Brewery Excursions in Colorado: Part Four - Brain Sparging on Brewing


Sour beer, saisons, farmhouse beer, homebrewing, ramblings

December 20, 2011

Brewery Excursions in Colorado: Part Four

Next to me as I type is a small batch of a simple hefeweizen that started to ferment overnight. It really reminds me how great beer smells as it ferments and how much I miss the smell in the house. I guess I just need to brew more often. Anyway, the next day we took the drive from just outside of Denver to Fort Collins, a not too terrible drive. This is our first of three trips to Fort Collins, Colorado.

Odell's Brewing

Odell's was our first stop. Odell's has a nice brewery and tap room. My wife and I split two samplers, one of their regular beers and one of their pilot beers and special beers. We agreed that Odell's beers were either really good or really mediocre. The star beers (as I remember) were the bourbon barrel stout, the wild ale (which seemed to be just brett) and the double black IPA. Surprisingly, the double black IPA was hands down our favorite. It's surprising for us because we're not IPA fans. However, it was really smooth, chocolatey and although clearly hoppy, not smack you in the face hoppy like IPAs usually are. In spite of their beers being hit or miss (not just the pilot beers but also the regular offerings) it's worth sampling.

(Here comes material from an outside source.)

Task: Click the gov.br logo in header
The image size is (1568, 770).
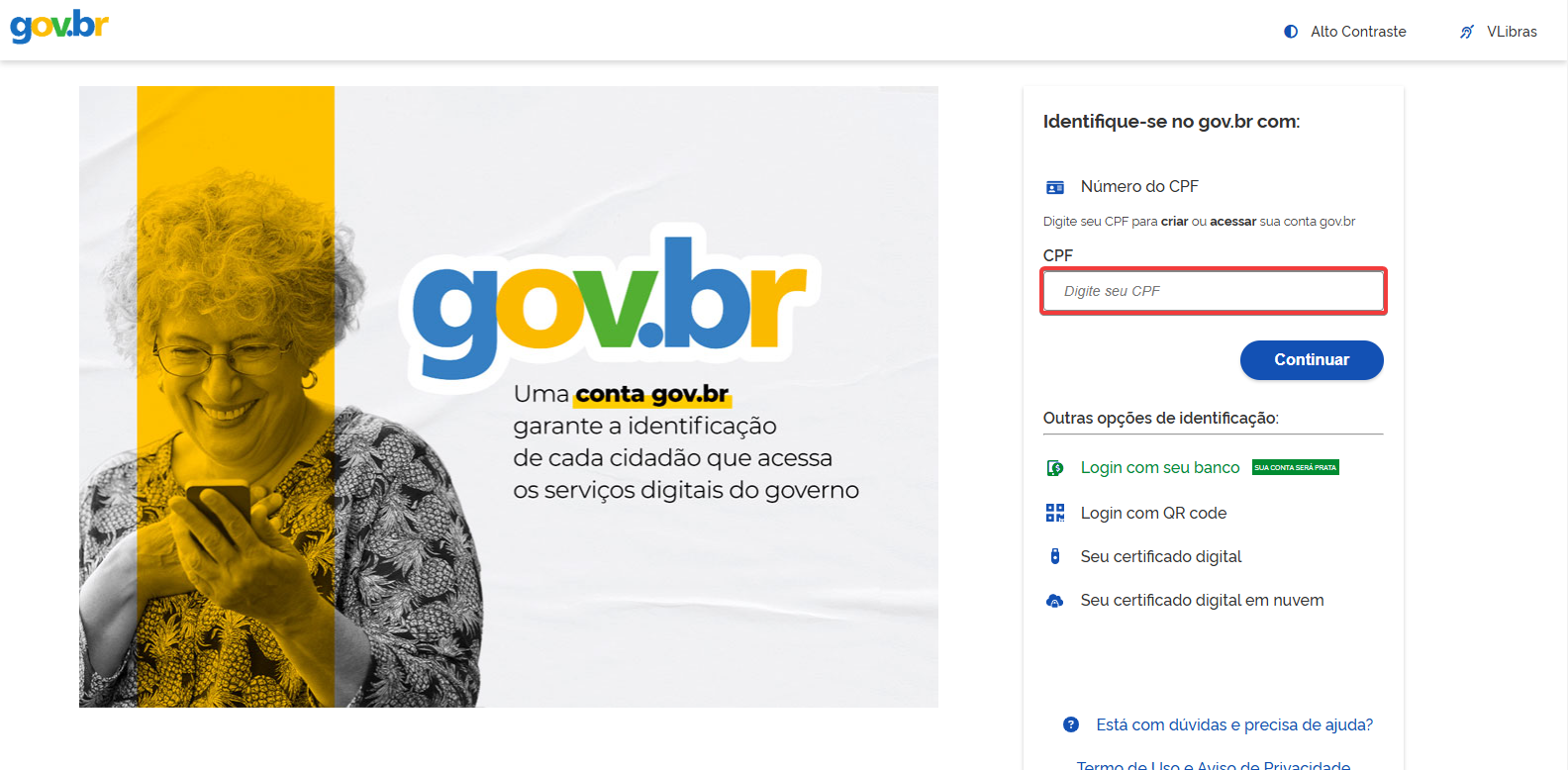Action: pyautogui.click(x=59, y=27)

We also took the brewery tour. A couple of really interesting things about their brewery are worth noting. First, Odell's does not pasteurize their beers as a matter of taste. That's a fairly bold step to take because it limits the shelf life of the beer (at least in their opinion, I don't know, I have unpasteurized homebrew that's 1.5 years old) but since they say it gives their beer a four month shelf life, they can only distribute so far from the brewery without cutting off key selling time while the beer is riding a truck out to its destination.

Second, Odell's has a really cool policy with their 5 barrel pilot system. The pilot system is open to all employees who are allowed to brew anything they want (although I suspect the use of bacteria is probably restricted) and if those beers are worth drinking, they go to the tap room. That's pretty cool because you get some interesting beers in the tap room, like a beet porter (which was interesting), but once the beer runs out that's it, unless they decide to do another run. Colorado State University, in Fort Collins, has a brewing science program and they are allowed to do runs on the pilot system. The tap room had a tripel that the students brewed; it needed some work. Still, it's really cool that they are so open with the system.

Coopersmith Pub & Brewery

Coopersmith is a brewpub chain in Colorado, specifically the Fort Collins area. They brew, have a pool hall and serve food. I was expecting something BJ's-like but actually the brewing was a lot more central to their business. We went to the store in Old Town Fort Collins (a kind of old school main street) which spans two storefronts; one a brewpub, one a pool hall with more fermenters. We only sampled a few beers, which were not necessarily great beers but definitely better than what I've had from BJ's. The chile beer was pretty good but the rest were fairly pedestrian. They definitely care about their beers but like many brewpub chains it seemed like they were trying to make a variety of beers while making it cheap enough and plain enough that non-beer geeks would drink them without finding it too shocking (sort of the Sam Adams approach to beers). I wish they had had a few special beers that they put some serious technique into for the beer geeks because they obviously had the set up to do something really great.

After Coopersmith we tried to get to New Belgium's tap house but we didn't realize they close at 6pm and we got there just after they locked the doors so we stood outside the doors, being mocked by the people inside enjoy beers. We'll come back.